Data to examine: Begin

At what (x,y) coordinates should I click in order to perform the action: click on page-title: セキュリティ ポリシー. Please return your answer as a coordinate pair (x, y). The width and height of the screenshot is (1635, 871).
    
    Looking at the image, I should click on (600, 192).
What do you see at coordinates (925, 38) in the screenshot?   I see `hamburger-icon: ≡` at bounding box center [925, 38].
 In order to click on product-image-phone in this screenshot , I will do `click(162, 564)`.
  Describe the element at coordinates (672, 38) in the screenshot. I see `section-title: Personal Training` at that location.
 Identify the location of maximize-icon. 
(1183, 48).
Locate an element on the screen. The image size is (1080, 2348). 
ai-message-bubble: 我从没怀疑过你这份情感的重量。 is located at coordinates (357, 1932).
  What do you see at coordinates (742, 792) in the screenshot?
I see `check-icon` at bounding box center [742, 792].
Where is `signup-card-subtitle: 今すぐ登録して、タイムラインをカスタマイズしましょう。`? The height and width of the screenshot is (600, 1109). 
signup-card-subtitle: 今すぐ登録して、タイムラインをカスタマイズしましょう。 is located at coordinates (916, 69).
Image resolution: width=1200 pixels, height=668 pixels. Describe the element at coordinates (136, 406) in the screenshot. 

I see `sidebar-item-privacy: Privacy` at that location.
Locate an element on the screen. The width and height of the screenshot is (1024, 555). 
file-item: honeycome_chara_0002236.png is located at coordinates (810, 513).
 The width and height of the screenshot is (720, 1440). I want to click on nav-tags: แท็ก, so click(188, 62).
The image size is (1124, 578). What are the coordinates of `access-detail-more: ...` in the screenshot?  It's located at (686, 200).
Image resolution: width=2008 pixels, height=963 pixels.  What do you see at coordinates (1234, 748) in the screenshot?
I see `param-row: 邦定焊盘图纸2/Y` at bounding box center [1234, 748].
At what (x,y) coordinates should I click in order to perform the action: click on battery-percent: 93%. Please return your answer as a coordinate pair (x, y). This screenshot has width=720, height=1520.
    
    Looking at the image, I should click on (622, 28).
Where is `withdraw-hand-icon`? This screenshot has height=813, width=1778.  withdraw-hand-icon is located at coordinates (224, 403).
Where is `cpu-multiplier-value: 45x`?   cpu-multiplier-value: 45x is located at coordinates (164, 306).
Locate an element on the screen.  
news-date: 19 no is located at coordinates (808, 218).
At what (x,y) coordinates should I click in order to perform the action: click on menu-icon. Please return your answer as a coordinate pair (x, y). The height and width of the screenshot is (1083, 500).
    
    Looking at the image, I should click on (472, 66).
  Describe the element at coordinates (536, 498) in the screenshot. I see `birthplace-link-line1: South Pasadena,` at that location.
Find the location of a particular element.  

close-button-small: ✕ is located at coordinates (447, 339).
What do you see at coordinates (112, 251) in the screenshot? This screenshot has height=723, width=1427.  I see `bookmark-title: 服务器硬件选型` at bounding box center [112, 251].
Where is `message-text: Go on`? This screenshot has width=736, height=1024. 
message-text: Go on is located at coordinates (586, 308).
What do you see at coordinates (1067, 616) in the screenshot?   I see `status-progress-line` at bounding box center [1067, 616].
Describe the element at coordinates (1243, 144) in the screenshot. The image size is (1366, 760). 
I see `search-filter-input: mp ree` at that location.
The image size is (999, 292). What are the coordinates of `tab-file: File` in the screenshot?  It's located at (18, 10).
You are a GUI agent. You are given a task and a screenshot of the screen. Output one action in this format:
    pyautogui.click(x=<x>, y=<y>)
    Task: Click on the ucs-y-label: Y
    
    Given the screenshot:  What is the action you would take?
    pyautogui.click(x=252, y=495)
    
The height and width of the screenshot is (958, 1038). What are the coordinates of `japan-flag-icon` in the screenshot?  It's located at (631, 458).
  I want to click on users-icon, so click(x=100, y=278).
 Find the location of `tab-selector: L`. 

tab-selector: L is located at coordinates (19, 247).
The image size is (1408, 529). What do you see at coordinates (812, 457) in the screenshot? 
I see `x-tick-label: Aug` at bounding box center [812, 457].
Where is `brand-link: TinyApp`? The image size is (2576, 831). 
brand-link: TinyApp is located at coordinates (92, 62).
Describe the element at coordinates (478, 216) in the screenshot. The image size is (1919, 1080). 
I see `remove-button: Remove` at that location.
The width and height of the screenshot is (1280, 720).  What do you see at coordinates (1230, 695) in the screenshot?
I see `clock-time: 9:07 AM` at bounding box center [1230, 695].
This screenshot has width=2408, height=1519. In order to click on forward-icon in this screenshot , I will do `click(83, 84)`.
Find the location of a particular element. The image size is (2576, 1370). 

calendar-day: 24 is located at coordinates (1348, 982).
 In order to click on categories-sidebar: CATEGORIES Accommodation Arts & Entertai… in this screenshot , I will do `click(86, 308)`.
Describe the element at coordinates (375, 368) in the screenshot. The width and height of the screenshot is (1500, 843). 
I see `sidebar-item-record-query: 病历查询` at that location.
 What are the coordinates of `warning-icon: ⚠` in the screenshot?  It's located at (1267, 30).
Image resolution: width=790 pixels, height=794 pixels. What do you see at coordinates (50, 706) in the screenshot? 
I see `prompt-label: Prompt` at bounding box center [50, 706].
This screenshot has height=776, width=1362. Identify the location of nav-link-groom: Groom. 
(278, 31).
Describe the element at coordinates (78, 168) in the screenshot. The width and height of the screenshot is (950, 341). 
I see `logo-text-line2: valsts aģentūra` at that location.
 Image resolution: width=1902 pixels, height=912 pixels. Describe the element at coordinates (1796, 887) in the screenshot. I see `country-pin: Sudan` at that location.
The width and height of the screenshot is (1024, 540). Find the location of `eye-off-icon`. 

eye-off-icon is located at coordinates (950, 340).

Data to examine: End

Task prompt: Repeat the stretch of the data from the line that contains "What do you see at coordinates (925, 38)" through the line that contains "Describe the element at coordinates (672, 38)", word for word.

Written response:
What do you see at coordinates (925, 38) in the screenshot?   I see `hamburger-icon: ≡` at bounding box center [925, 38].
 In order to click on product-image-phone in this screenshot , I will do `click(162, 564)`.
  Describe the element at coordinates (672, 38) in the screenshot. I see `section-title: Personal Training` at that location.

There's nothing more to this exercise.